第167章 Love Letter
ハンジにまで叱られて、しゅんと肩を落とすナナをなんとなく見ていられなくて、頭を乱暴に撫でる。
――――……目じりから頬にかけて、光の加減できら、と光った。
――――エルヴィンの部屋でまた、泣いてたんだろうと……わかる。
「――――ちょうど俺も飯がまだだ。まだ辛うじて開いてんだろ、行くぞ。」
ナナの細い手首を引いて、食堂へ連れて行こうとすると、ナナが動揺したようにハンジの方を向いた。
「えっ……、でも、団長補佐の……仕事……!」
「そんなのナイナイ!!ちゃんとご飯食べるのが先だよ!行っといで!!」
「……はい………。」
ナナは観念したように俺の後について歩き出した。扉を出たところで、その手首を離す。
――――痩せたな。
その骨ばった感触が、ナナに忍び寄る病魔を感じさせる。
閉める間際に食堂をこじ開けられた不満からか、不機嫌そうにどん、と差し出されたスープとパンをテーブルに置いて、ナナと向かい合って座る。

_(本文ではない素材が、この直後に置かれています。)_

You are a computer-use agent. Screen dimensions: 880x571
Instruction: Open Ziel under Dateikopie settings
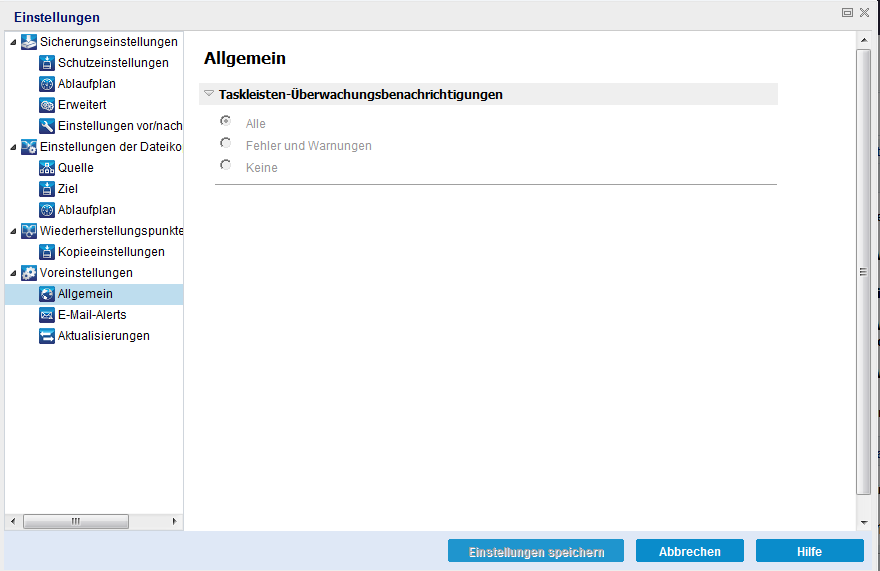coord(68,189)
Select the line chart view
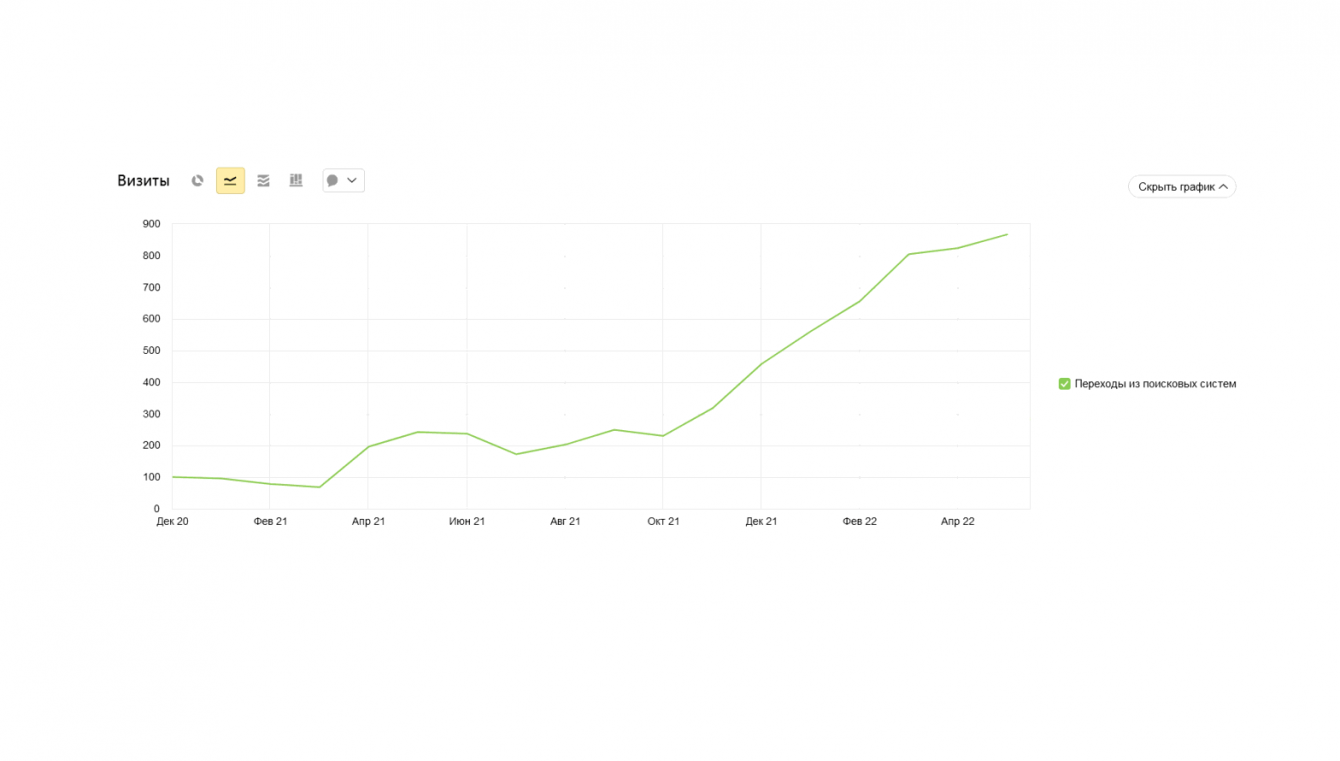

スープをチラリと見たナナが、辛そうに少し顔を背ける。
――――割と深刻だな、こいつの……食う事への恐怖心は。
それでも俺が大きくスプーンに掬ってそれを口に運ぶと、なぜかその様子をじっと見つめて――――……僅かにふっと、嬉しそうな……余所行きじゃないナナの笑みを見せた。そして意を決したように自分もスプーンでスープを掬って、なんとか口に運んで――――、小さく咀嚼して、喉を鳴らした。
ただ一口食うだけで、そんなにも勇気がいるのか。
――――そりゃ一人なら……食わなくもなるな。
ふっと息を吐いたナナに手を伸ばして、頭をそっと撫でる。
ナナは驚いた顔で俺を見た。
「――――いい子だ、ナナ。もう少し食えるか。」
「………はい………。」
ナナは嬉しそうに柔く笑って、また意を決したように……まるでガキが嫌いな食い物を食うように……また一口、一口となんとか食い進めた。